| WORK INSTRUCTION |
The line containing "Task: Switch to the 国际货物跟踪 tab" marks the start; extract exactly from it through the last line of the entries, and omit any pictures.

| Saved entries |
####################
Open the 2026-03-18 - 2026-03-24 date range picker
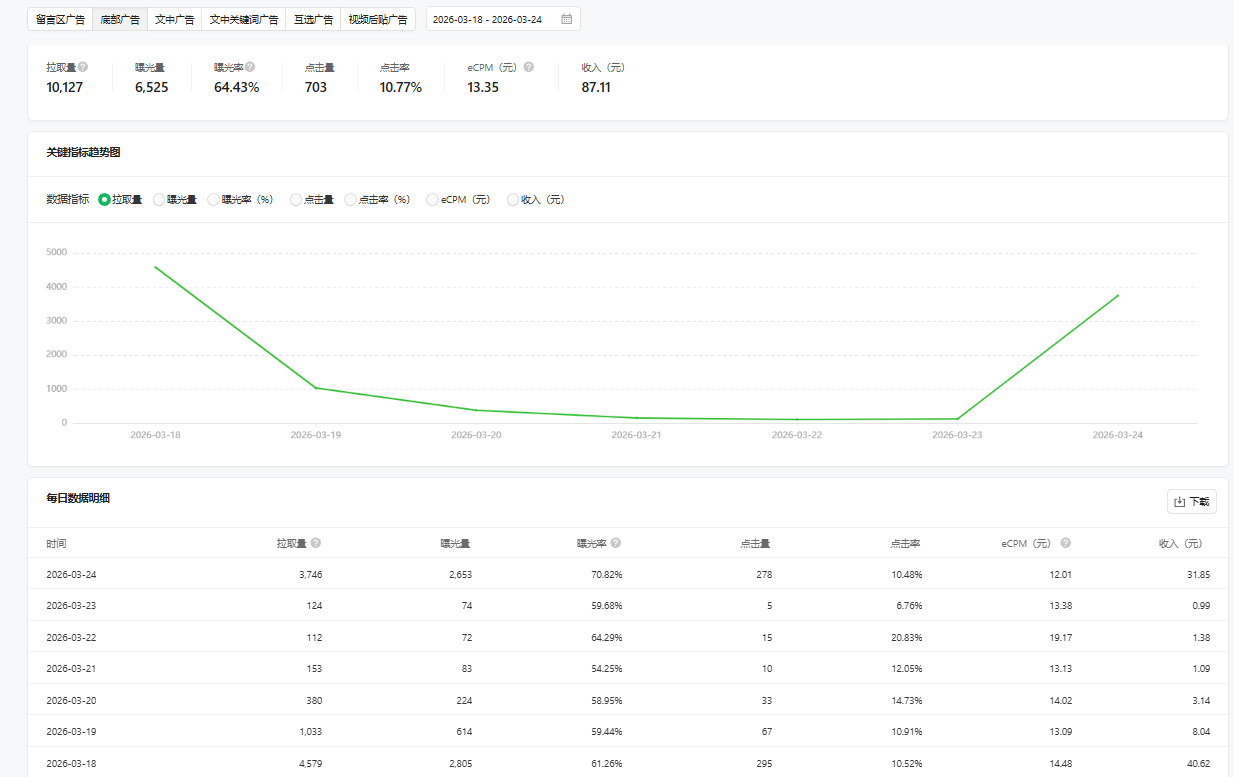pos(488,19)
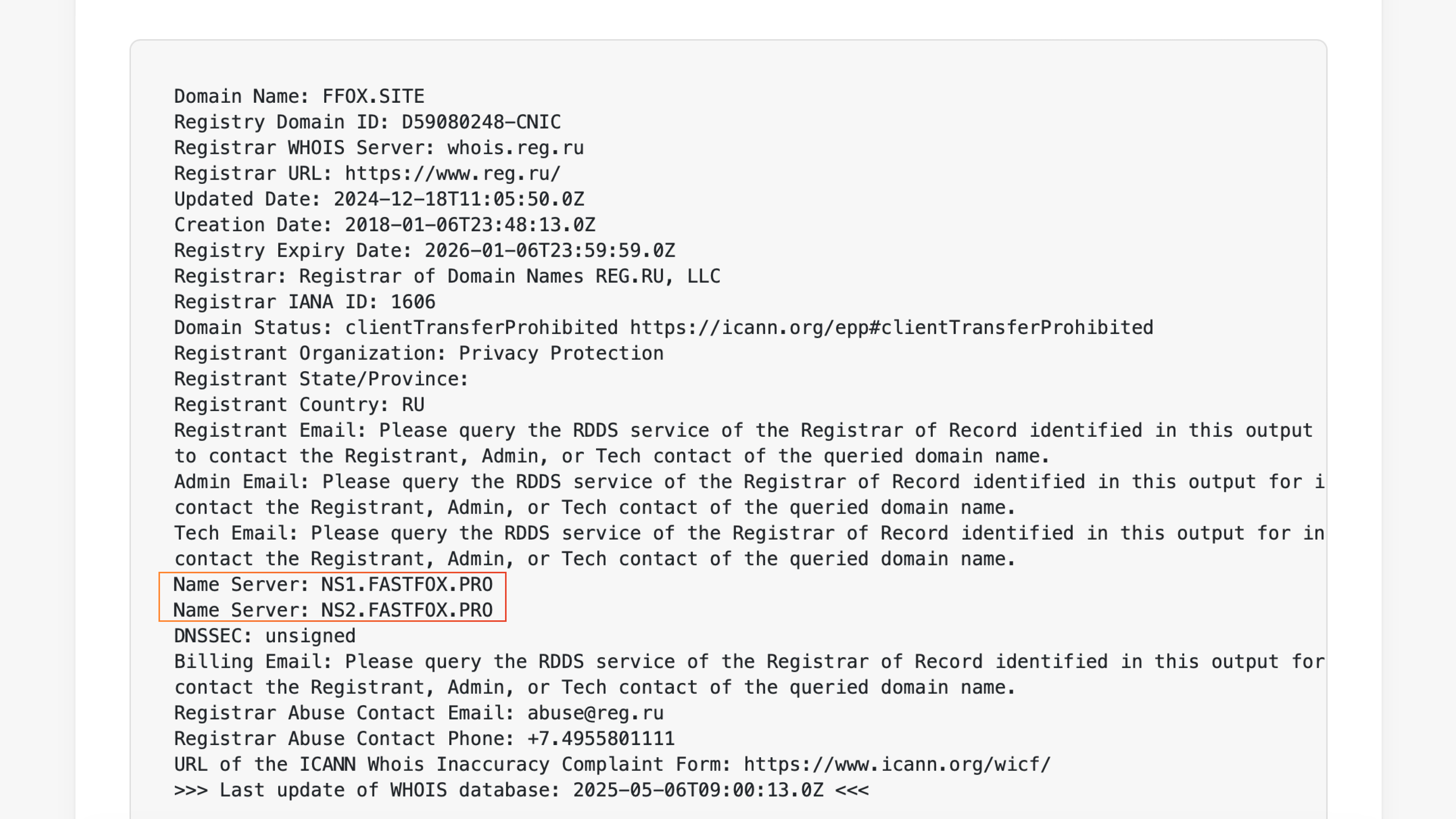The width and height of the screenshot is (1456, 819).
Task: Click the abuse@reg.ru email address
Action: (x=595, y=713)
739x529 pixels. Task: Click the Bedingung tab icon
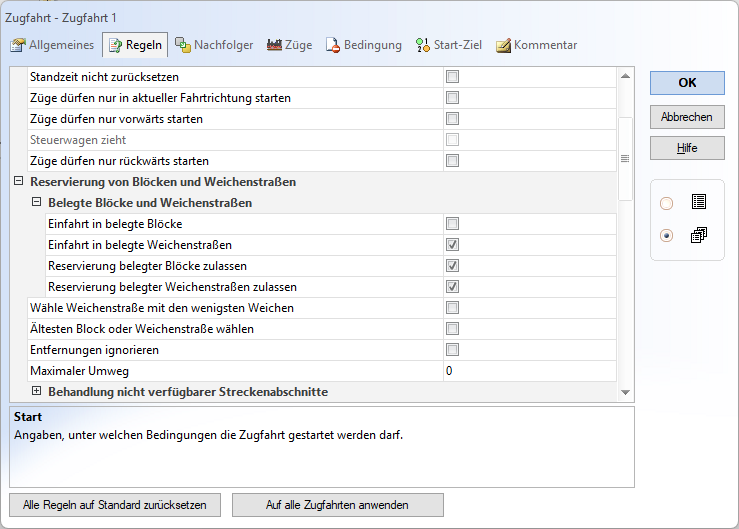coord(333,45)
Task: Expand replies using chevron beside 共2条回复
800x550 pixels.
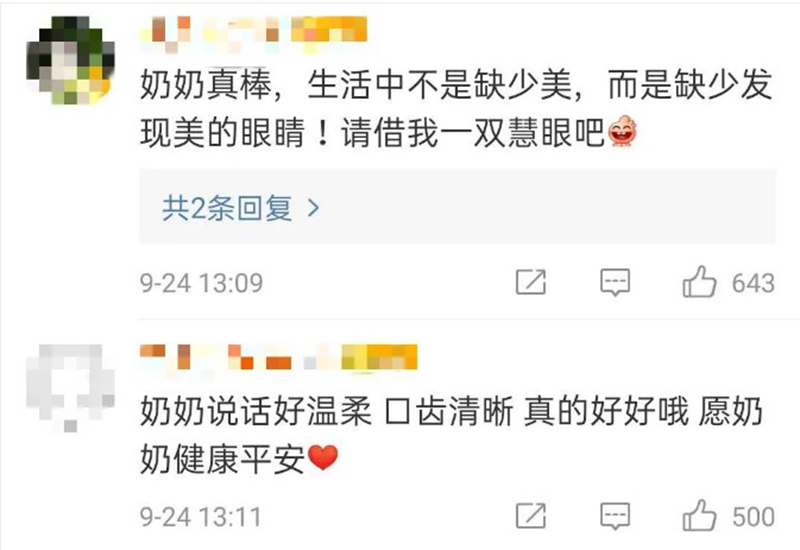Action: pyautogui.click(x=313, y=208)
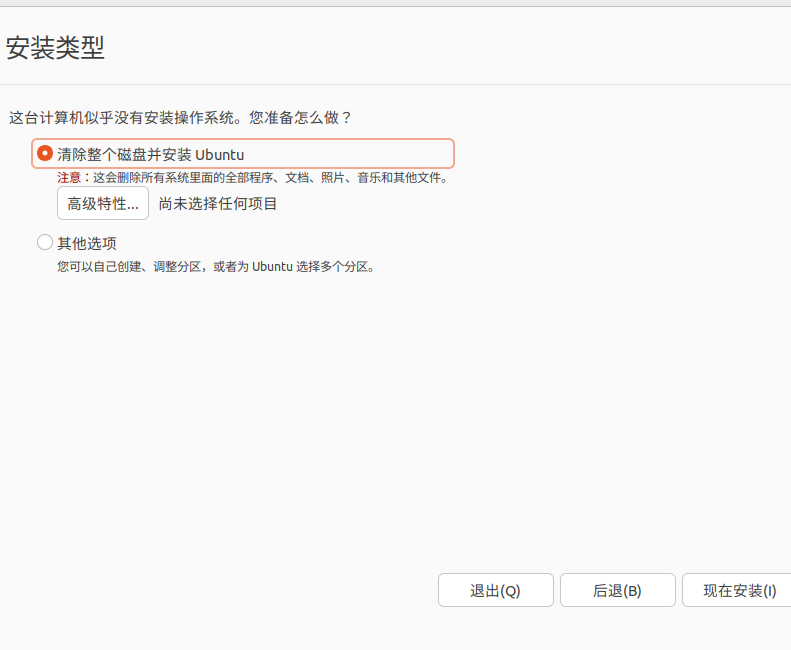Click the word Ubuntu in the erase-disk option
This screenshot has height=650, width=791.
click(x=219, y=154)
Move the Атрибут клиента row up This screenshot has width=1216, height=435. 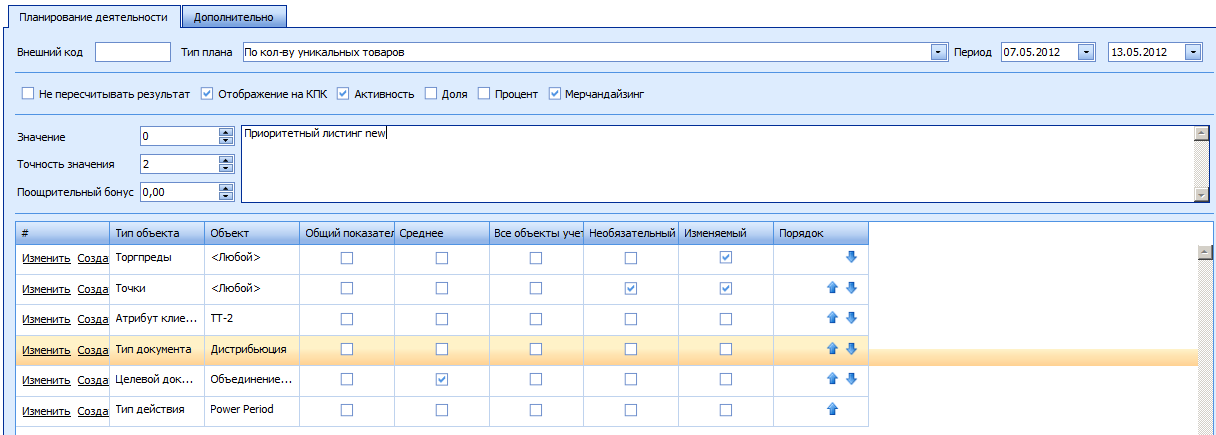pyautogui.click(x=832, y=318)
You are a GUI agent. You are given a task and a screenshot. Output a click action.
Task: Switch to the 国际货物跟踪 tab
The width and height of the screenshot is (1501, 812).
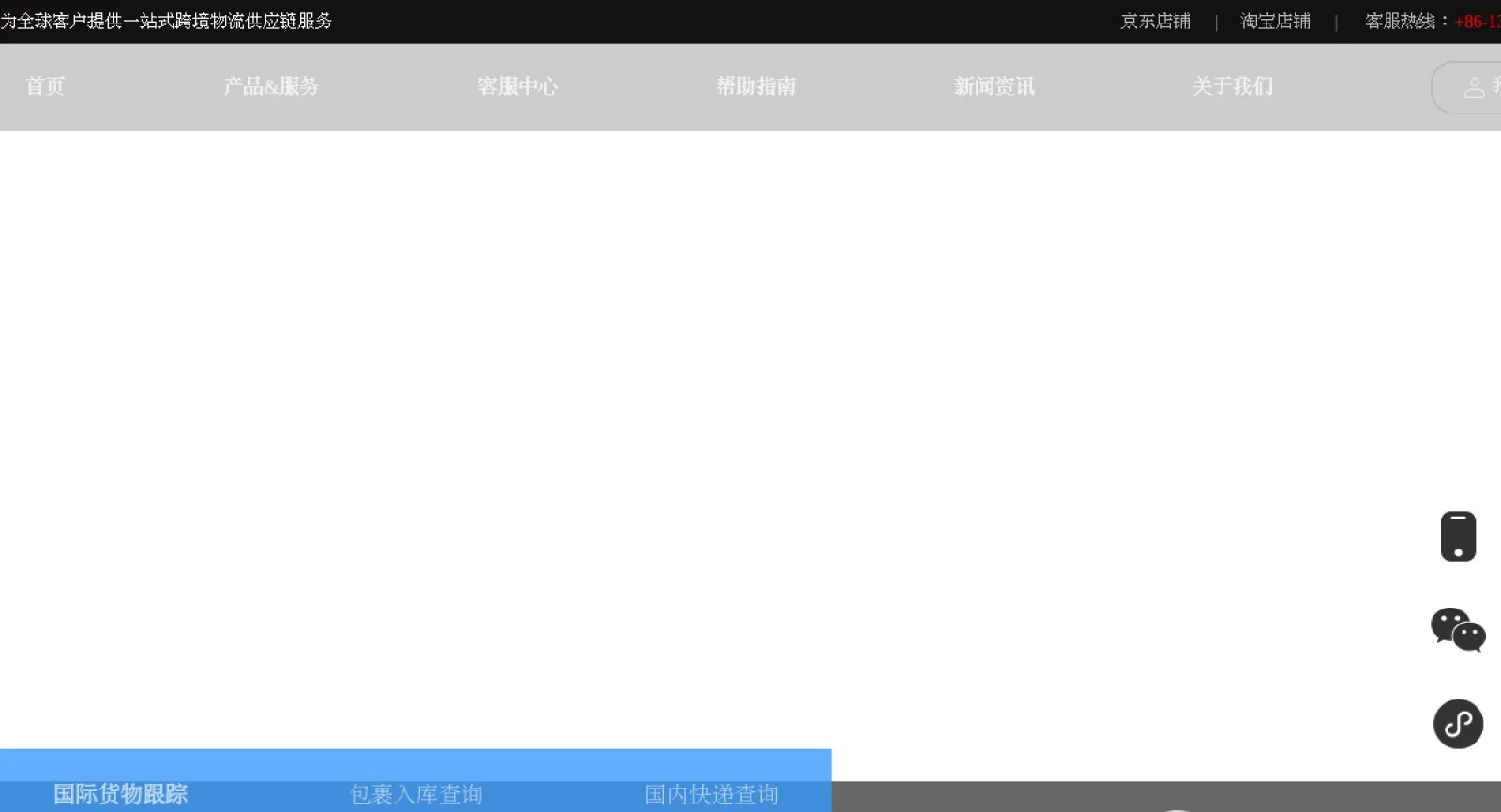[x=120, y=794]
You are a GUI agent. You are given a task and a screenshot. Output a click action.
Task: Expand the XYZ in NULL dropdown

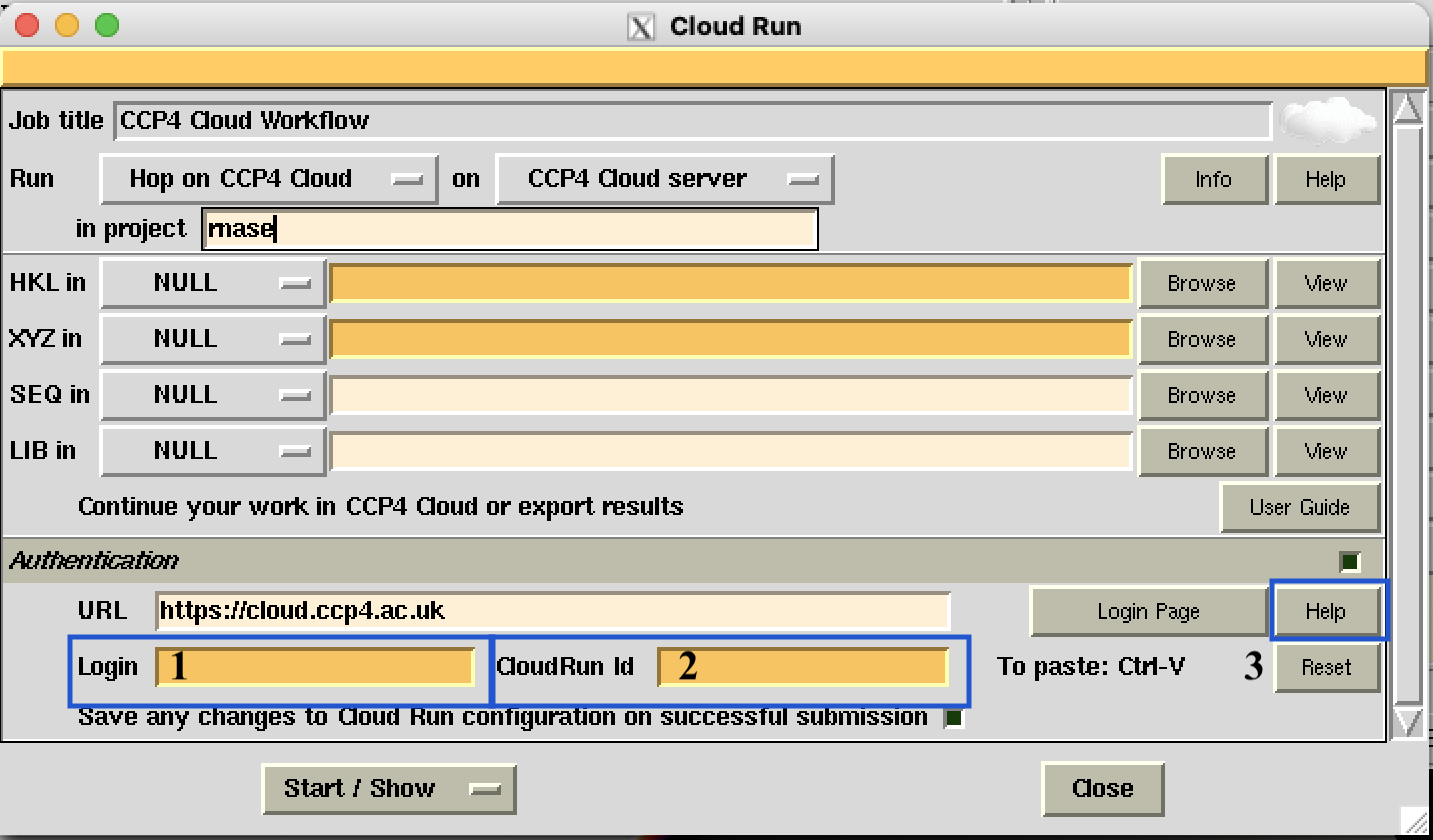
####################
| EXERCISE OUTPUT |
Task: Switch to the 国际货物跟踪 tab
The width and height of the screenshot is (1501, 812).
[x=120, y=794]
You are a GUI agent. You are given a task and a screenshot. Output a click action.
Task: Expand the XYZ in NULL dropdown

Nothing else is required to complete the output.